What Full Tilt did was unheard of before about a week ago. But you know what? I applaud the site’s management.

I have nothing against online poker pros, nothing against huge volume grinders who use hand tracking software and HUD’s. That’s all part of internet poker. But I also fully understand that as the sharks have acquired more sophisticated tools (many of which, despite what I just said, have no place in poker) and have become more sophisticated players themselves, the recreational players have been processed into chum faster and faster. From about 2003 to 2006, the wonderful growth period of the poker boom, there were still plenty of sharks online, but the population of fish and average players was just so overwhelming, that the sharks could gorge themselves and not really have any ill effect on the poker economy. Easy-to-clear bonuses subsidized losses (I was a total “bonus whore” back then) and poker was such a new and exciting thing to most people that it was just fun to get involved.

Things are different now. The sharks are significantly more ravenous and generally much more effective hunters than they were a decade ago. By the time a casual player realizes he is being targeted, it is too late. Some people might say, “Who cares? There are always going to be skilled players. There are winners and there are losers. If a losing player wants to get better, they have to get back in there and practice.”

Without nosebleed stakes, we probably won’t see much of the likes of Tom Dwan on Full Tilt anymore.

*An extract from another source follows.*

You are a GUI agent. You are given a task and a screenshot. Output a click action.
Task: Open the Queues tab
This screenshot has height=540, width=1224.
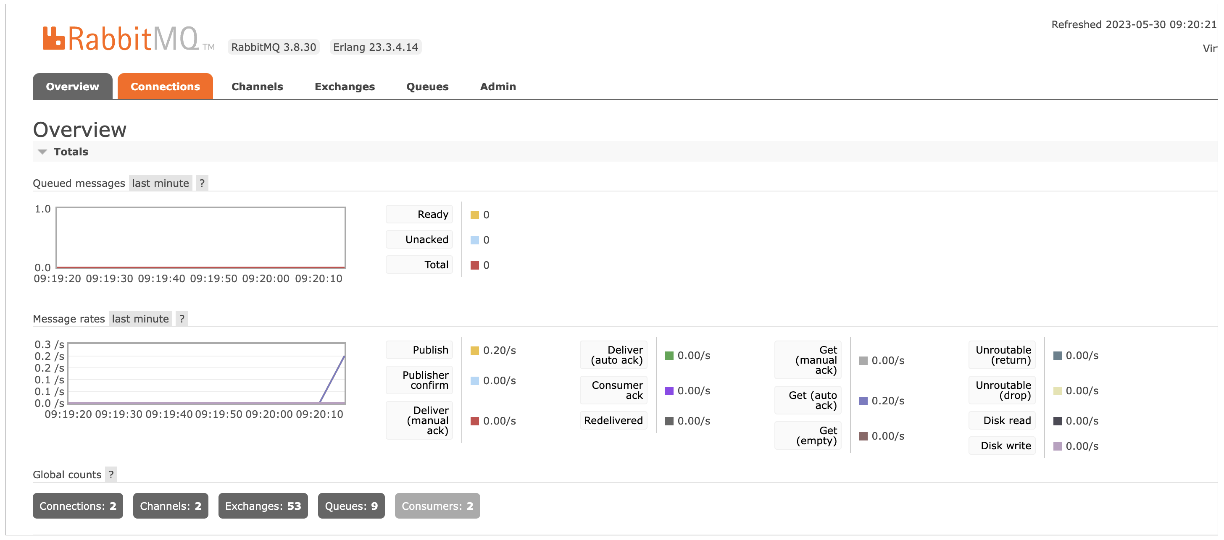click(427, 86)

But it doesn’t work like that. It is one thing to lose money playing poker. Everyone has done that. But it is another thing to lose and feel like you didn’t have a chance, feel like you were victimized. If I wade into the ocean and accidentally step on a sharp shell, I might get out of the water, but I know that I’m not always going to step on a shell, so I’ll get back in later. After all, splashing around was fun, so why let a little boo-boo stop me from giving it another go? But I get bitten by a shark, a shark that I could tell was just sitting there, waiting for someone to get too close, I’m probably going to stay in my hotel room. Sure, I might have fun in the water if I go back out there, but what’s the point in risking it?

Poker rooms have known the abuse of recreational players has been a problem for years. They need the casual players, the ones who lose money, to come back and re-deposit. But if those players aren’t having fun, if they just feel picked on, they aren’t going to return. And poker rooms have certainly tried lots of things to solve the problem, they have only attempted minor fixes here and there, mostly amounting to Band-Aids. Full Tilt gets a whole hell of a lot of respect from me for saying that the status quo isn’t working, that a complete overhaul was needed.

Eliminating heads-up games and the ability to table select is a gigantic risk. Full Tilt knows this. But it also knows that it is necessary to try to affect real change in its poker economy. Many players who generate tons of rake for Full Tilt will likely leave and that will hurt in the short-term. But the short-term isn’t important when the long-term could be non-existent if things continue to play out the way they have been. Full Tilt saw that new players who try heads-up games in their first month on the site are less likely to return for a second month. They saw that sharks use seat selection software and other tools to hunt their prey around the lobby. They saw that the more things stay the same, the less fun poker is for the majority of their customers.

While we all want to win money playing poker, we have to remember that poker is a game. It is supposed to be fun. Most people who logon to Full Tilt Poker want to spend their time enjoying themselves, even if they lose money. In implementing these revolutionary changes, Full Tilt is not trying to protect casual players from losing money. People are going to lose. Full Tilt is trying to protect them from players who suck all the joy out of playing poker.

Cute promos can work to bring recreational players to the site for a little while, but the problem is that they don’t actually improve anything. When the promotion is over, the poker room is still there, just as it was before. As the saying goes, “shit is still shit no matter how you dress it.”

I mean, look at PokerStars’ latest promotion, the Mega Bonus. It is 100 percent geared towards recreational players, as it gives people a chance to win free money – potentially huge money – for a relatively small deposit. That’s great and all, but what is that going to do to help the poker economy? So people deposit some money. Then what? When they can cash out, most of them will cash out.

Full Tilt has decided it doesn’t have time for any of that bullshit anymore. If it wants change to happen, it has to commit to change. We may think it is weird and it might not work, but I have to give Full Tilt a solid high five for recognizing the problem and actually taking serious steps to do something about it.